Ler muito prazer

Sob os livros dormem os dedos de todos os escribas e desperta célere o mágico desejo de os ler. 

Ler é uma forma diferente de medir o tempo. Sentir chegar a vontade como um vício e gostar de estar preso. Ausente. Escoar as horas e os dias sobre linhas e inventar uma imensa disponibilidade. Demorar o tempo que é preciso. Deixar escorrer o olhar. Avançar sobre tudo o que já se conhece ou adivinha. Tropeçar sobre as letras mais apagadas. Incauto, perder-se e voltar atrás quando o texto começa a parecer ilógico. Procurar vestígios do que se quer crer que deveria lá estar. Render-se ao cansaço. Deixar descer os olhos adentro da página. Perder a noção do tempo mas sem se dar conta do hiato, recomeçar. Adivinhar a mensagem. Ficar preso num enredo de forma doce ou ácida e não conseguir desistir. Intentar interpretar e, sem saber como, perceber. O que lá está e o que nunca antes tinha estado. Definitivamente criado um outro tempo, um outro espaço de onde não é fácil sair e onde é intenso e tranquilo o medo de se perder. 

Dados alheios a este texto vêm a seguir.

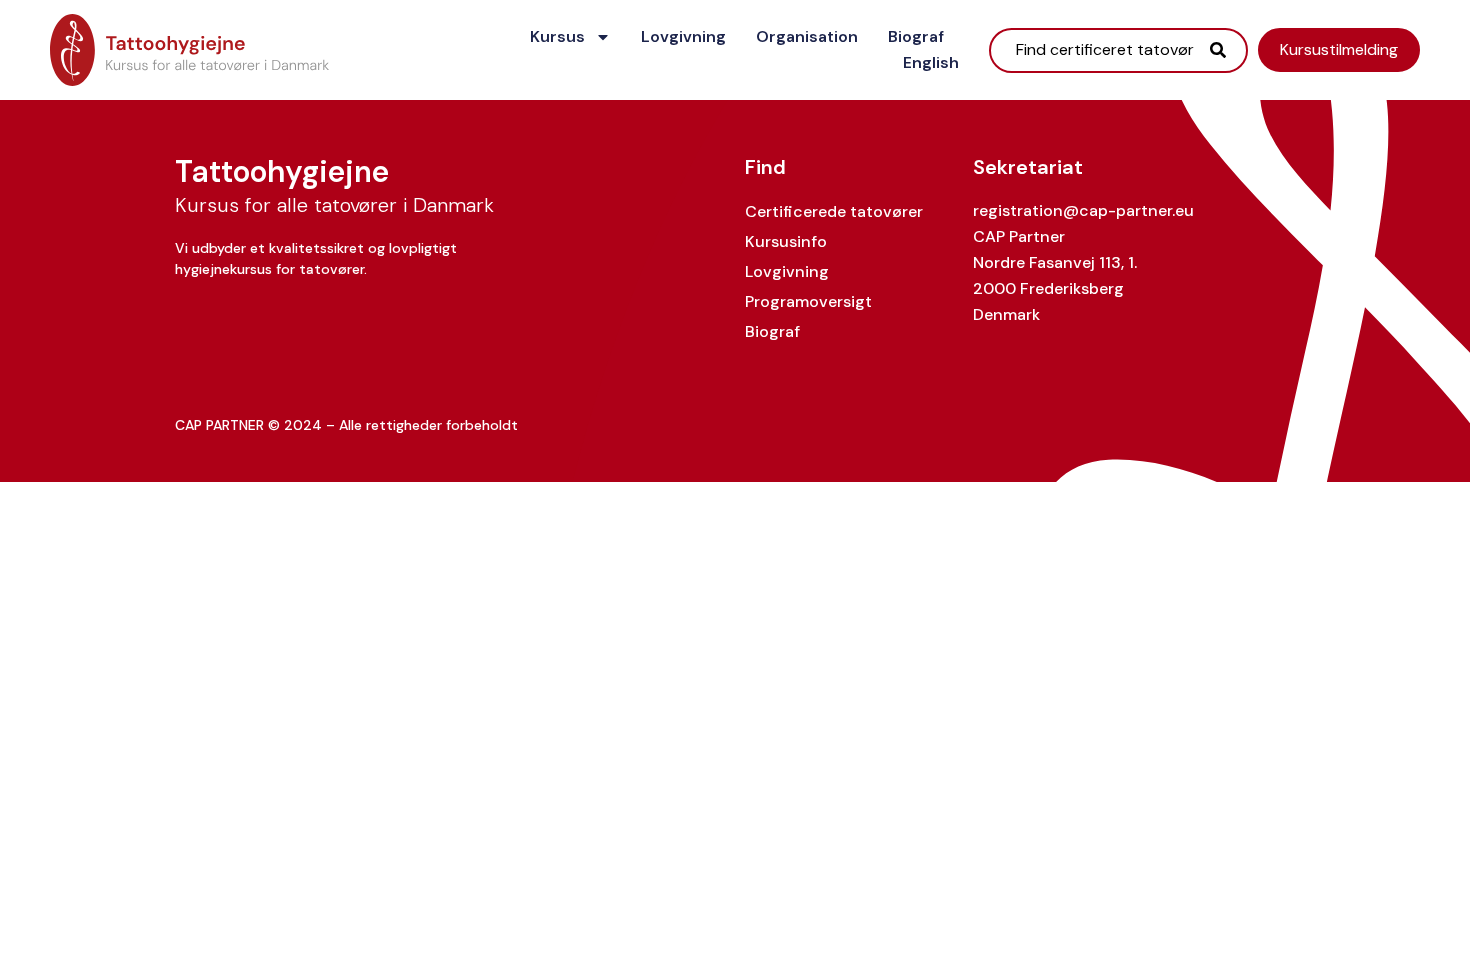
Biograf (916, 36)
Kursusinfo (786, 241)
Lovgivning (683, 36)
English (931, 62)
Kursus (557, 36)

Ler é ter a capacidade da devinação, subverter os índices, isolar as hipóteses e criar. Universos de espanto e fantasia. Ler é uma forma específica de olhar, aquela que permite entender além de ver. E é o mundo inteiro que se oferece à leitura através de todos os sentidos: percursos da recepção. E é ainda construir textos sobre textos que não há. É guardar dum instante uma eternidade e tornar-se capaz de elaborar um tempo, um outro tempo, a medida do que se julga saber e textos, outros textos. Perder-se no ciclo infinito da criação. A leitura é acção sobre a matéria. A matéria de que são feitos os mundos: a verdade e a mentira. Só a leitura desafia o real. Só a leitura autentica a mentira.